Adding Data to Our Visualization
Data is the lifeblood of any visualization. We’ll use a CSV file to populate our visualization with data.
const csvData = [
{ x: 10, y: 20 },
{ x: 30, y: 40 },
{ x: 50, y: 60 },
];
const margin = { top: 10, right: 10, bottom: 10, left: 10 };
const width = 400 - margin.left - margin.right;
const height = 200 - margin.top - margin.bottom;
const svg = d3.select('body')
.append('svg')
.attr('width', width + margin.left + margin.right)
.attr('height', height + margin.top + margin.bottom)
.append('g')
.attr('transform', `translate(${margin.left}, ${margin.top})`);
svg.selectAll('circle')
.data(csvData)
.enter()
.append('circle')
.attr('cx', (d) => d.x)
.attr('cy', (d) => d.y)
.attr('r', 5);
This code reads the CSV data and creates a scatter plot with circles representing each data point.

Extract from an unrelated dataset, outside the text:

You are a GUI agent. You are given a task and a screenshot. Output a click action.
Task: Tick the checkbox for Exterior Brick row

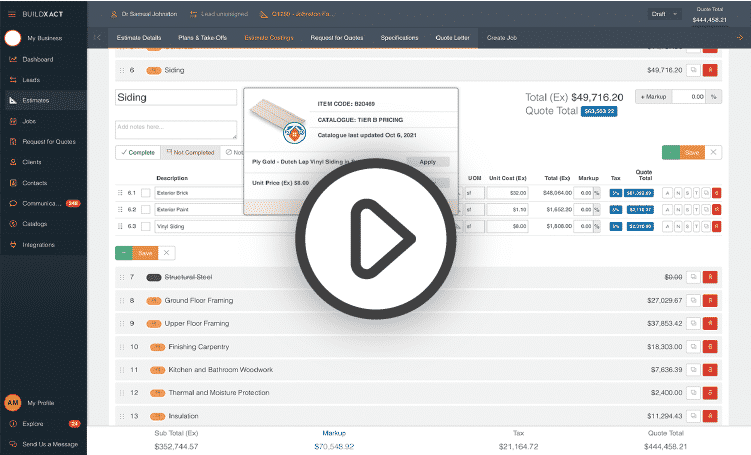click(145, 193)
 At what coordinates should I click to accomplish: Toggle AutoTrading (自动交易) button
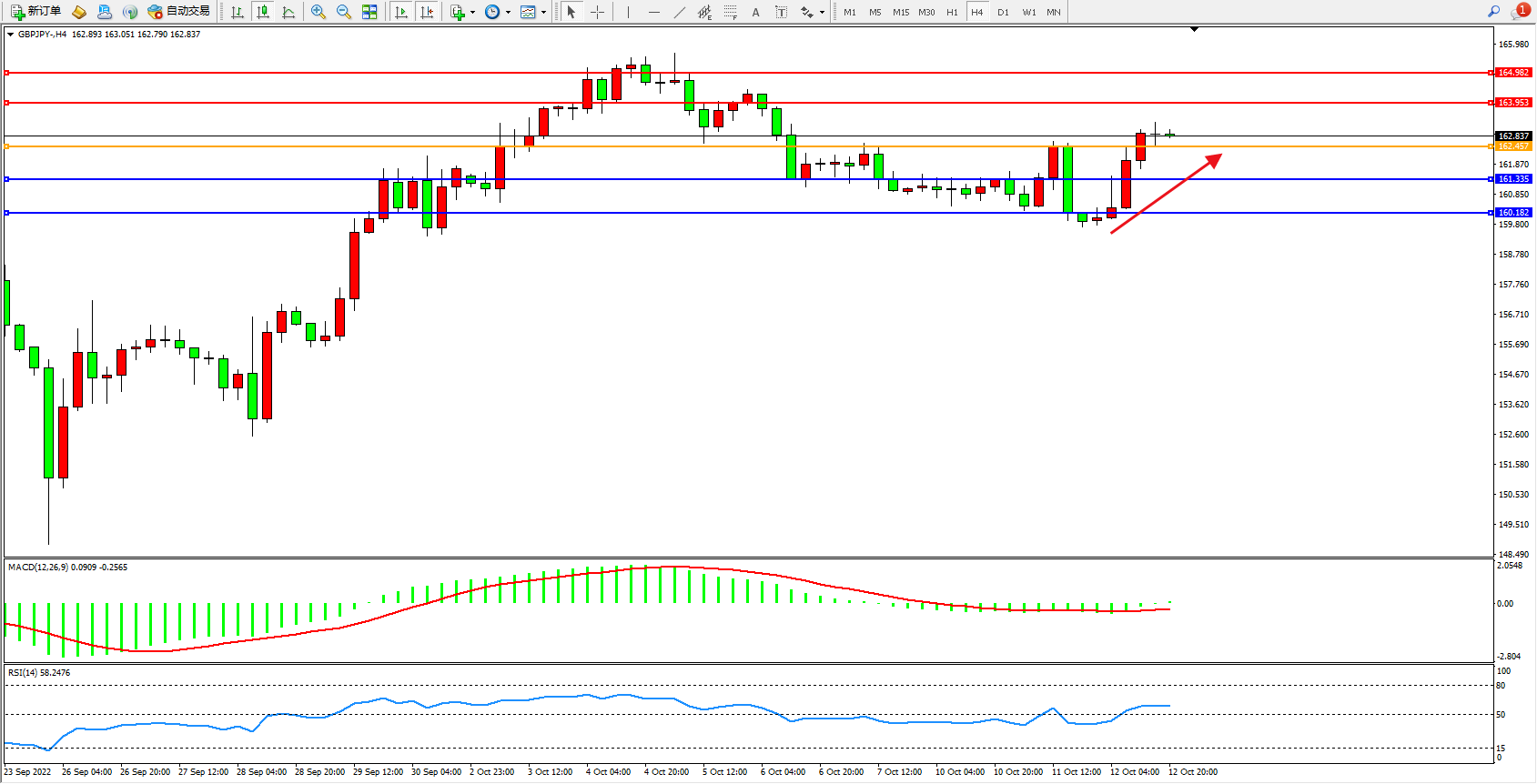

Interacting with Our Visualization
The final step is to add interactivity to our visualization. We’ll create a button that removes one circle from the data when clicked.
const button = document.createElement('button');
button.textContent = 'Remove Circle';
document.body.appendChild(button);
button.addEventListener('click', () => {
csvData.pop();
svg.selectAll('circle')
.data(csvData)
.exit()
.transition()
.duration(500)
.attr('r', 0)
.remove();
});
This code creates a button that, when clicked, removes one circle from the data and updates the visualization accordingly.
With these steps, we’ve created a simple yet interactive data-driven visualization using D3 and TypeScript. This is just the tip of the iceberg, and there’s much more to explore in the world of data visualization.